Understanding and Configuring Relevance Settings


Generally speaking, relevance relates to how closely the search results returned to the user match what the user wanted to find. Ideally, the results on the first page are the most relevant, so users do not have to look through several pages of results to find the best result for their search.

The product team for SharePoint Server 2007 has added a number of new features that substantially improve relevance in the result set. The following sections detail each of these improvements.

Click Distance

Click distance refers to how far each content item in the result set is from an "authoritative" site. In this context, "sites" can be either Web sites or file shares. By default, all the root sites in each Web application are considered first-level authoritative.

You can determine which sites are designated to be authoritative by simply entering the sites or file shares your users most often visit to find information or to find their way to the information they are after.

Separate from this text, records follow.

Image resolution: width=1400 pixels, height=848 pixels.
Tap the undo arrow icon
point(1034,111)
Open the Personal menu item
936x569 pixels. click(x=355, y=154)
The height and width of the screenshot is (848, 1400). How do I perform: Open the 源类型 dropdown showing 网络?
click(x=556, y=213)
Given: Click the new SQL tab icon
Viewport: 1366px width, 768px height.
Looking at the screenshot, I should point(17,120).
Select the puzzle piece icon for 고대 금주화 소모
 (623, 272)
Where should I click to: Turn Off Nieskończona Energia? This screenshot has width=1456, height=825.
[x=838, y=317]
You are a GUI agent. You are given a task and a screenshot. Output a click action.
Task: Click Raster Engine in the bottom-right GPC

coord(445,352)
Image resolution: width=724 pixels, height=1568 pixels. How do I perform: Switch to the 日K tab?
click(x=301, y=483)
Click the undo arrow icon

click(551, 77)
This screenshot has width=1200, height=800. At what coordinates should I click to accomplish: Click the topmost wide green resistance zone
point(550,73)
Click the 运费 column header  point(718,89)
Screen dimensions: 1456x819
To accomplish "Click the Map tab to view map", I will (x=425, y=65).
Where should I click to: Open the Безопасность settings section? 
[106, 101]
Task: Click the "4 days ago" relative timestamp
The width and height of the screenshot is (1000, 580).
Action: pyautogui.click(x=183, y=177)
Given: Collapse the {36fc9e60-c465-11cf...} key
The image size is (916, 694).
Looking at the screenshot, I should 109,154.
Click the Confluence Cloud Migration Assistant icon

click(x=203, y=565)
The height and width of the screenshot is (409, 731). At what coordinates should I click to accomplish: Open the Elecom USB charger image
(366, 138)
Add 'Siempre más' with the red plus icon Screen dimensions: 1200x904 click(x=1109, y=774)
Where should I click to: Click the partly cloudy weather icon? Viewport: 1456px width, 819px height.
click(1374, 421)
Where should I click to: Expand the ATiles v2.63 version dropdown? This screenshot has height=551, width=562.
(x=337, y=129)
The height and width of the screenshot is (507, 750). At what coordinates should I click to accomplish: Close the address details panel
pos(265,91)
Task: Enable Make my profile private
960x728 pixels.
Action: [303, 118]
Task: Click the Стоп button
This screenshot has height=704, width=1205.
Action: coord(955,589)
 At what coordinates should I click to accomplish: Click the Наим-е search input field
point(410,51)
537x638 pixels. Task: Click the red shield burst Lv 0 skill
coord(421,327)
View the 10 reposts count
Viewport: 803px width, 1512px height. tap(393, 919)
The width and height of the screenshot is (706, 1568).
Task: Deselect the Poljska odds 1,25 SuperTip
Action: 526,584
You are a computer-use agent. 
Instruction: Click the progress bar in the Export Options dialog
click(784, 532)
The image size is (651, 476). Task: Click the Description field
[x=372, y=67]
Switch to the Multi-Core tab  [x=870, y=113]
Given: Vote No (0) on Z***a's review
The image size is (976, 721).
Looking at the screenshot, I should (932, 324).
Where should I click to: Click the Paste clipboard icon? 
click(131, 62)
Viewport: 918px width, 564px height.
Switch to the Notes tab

Hence, the logic is that the "closer" in number of clicks a site is to an authoritative site, the more relevant that site is considered to be in the result set. Stated another way, the more clicks it takes to get from an authoritative site to the content item, the less relevant that item is thought to be and the lower it will appear in the result set.

You will want to evaluate your sites over time to ensure that you've appropriately ranked sites that your users visit. When content items from more than one site appear in the result set, it is highly likely that some sites' content will be more relevant to the user than other sites' content. Use this three-tired approach to explicitly set primary, secondary, and tertiary levels of importance to individual sites in your organization. SharePoint Server 2007 allows you to set primary (first-level), secondary (second-level), and tertiary (third level) sites, as well as sites that should never be considered authoritative. Determining which sites should be placed at which level is probably more art than science and will be a learning process over time.

To set authoritative sites, you'll need to first open the SSP in which you need to work, click the Search Settings link, and then scroll to the bottom of the page and click the Relevance Settings link. This will bring you to the Edit Relevance Settings page, as illustrated in Figure 16-1.

image from book
Figure 16-1: Edit Relevance Settings page

Note that on this page, you can input any URL or file share into any one of the three levels of importance. By default, all root URLs for each Web application that are associated with this SSP will be automatically listed as most authoritative. Secondary and tertiary sites can also be listed. Pages that are closer (in terms of number of clicks away from the URL you enter in each box) to second-level or third-level sites rather than to the first-level sites will be demoted in the result set accordingly. Pages that are closer to the URLs listed in the Sites To Demote pane will be ranked lower than all other results in the result set.

Hyperlink Anchor Text

When you hover your mouse over a link, the descriptive text that appears is called anchor text. The hyperlink anchor text feature ties the query term or phase with that descriptive text. If there is a match between the anchor text and the query term, that URL is pushed up in the result set and made to be more relevant. Anchor text only influences rank and is not the determining factor for including a content item in the result set.

Search indexes the anchor text from the following elements:

  • HTML anchor elements

  • Windows SharePoint Services link lists

  • Office SharePoint Portal Server listings

  • Office Word 2007, Office Excel 2007, and Office PowerPoint 2007 hyperlinks

URL Surf Depth

Important or relevant content is often located closer to the top of a site's hierarchy, instead of in a location several levels deep in the site. As a result, the content has a shorter URL, so it's more easily remembered and accessed by the user. Search makes use of this fact by looking at URL depth, or how many levels deep within a site the content item is located. Search determines this level by looking at the number of slash (/) characters in the URL; the greater the number of slash characters in the URL path, the deeper the URL is for that content item. As a consequence, a large URL depth number lowers the relevance of that content item.

URL Matching

If a query term matches a portion of the URL for a content item, that content item is considered to be of higher relevance than if the query term had not matched a portion of the content item's URL. For example, if the query term is "muddy boots" and the URL for a document is http://site1/library/muddyboots/report.doc, because "muddy boots" (with or without the space) is part of the URL with an exact match, the report.doc will be raised in its relevance for this particular query.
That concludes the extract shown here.